### DATA RECORDS
###

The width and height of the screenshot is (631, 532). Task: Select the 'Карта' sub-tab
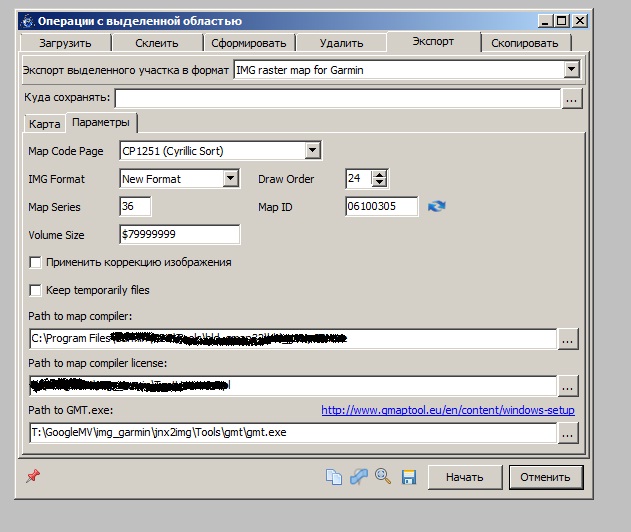click(45, 123)
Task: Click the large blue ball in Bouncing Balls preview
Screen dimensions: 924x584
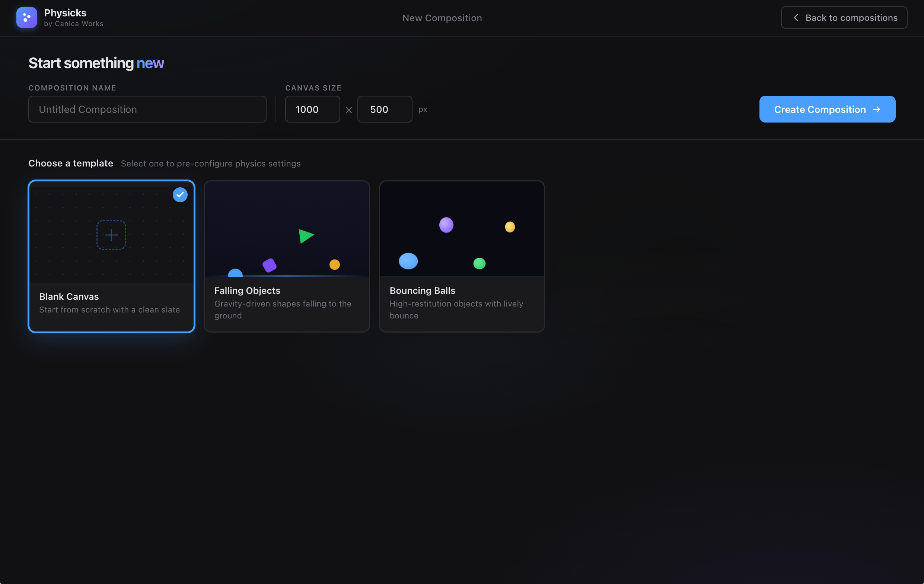Action: point(408,261)
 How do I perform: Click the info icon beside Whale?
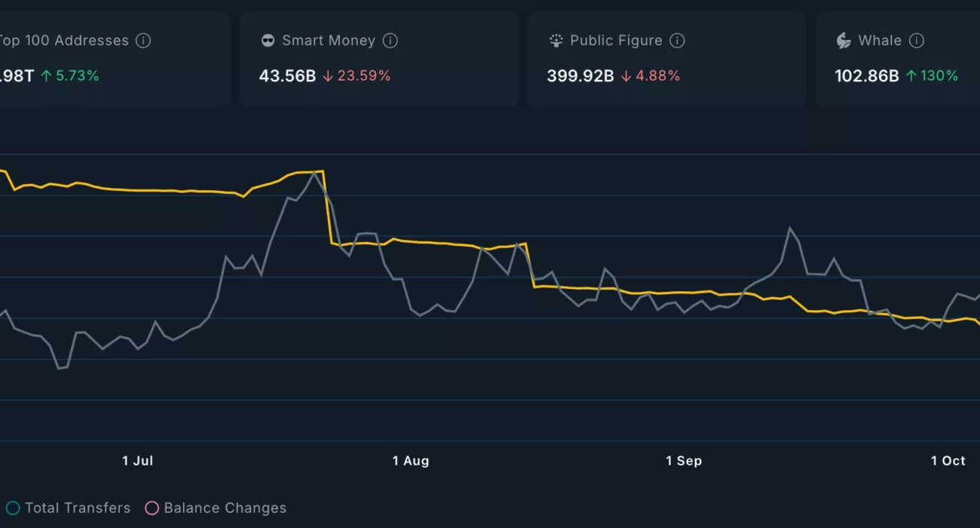[x=916, y=41]
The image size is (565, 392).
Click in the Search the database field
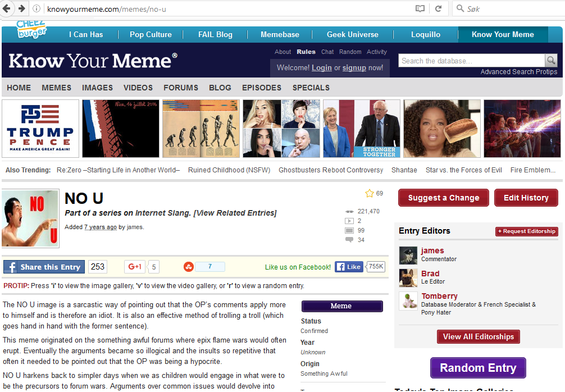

###

### EXERCISE DESCRIPTION
Without any pictures, please write out the lines from the one containing "Task: Click the" through the final line of the data, exactly and inclusive of both ends.

### EXPECTED ANSWER
Task: Click the large blue ball in Bouncing Balls preview
Screen dimensions: 924x584
Action: point(408,261)
 How do I perform: Click the info icon beside Whale?
[x=916, y=41]
The image size is (565, 392).
Click in the Search the database field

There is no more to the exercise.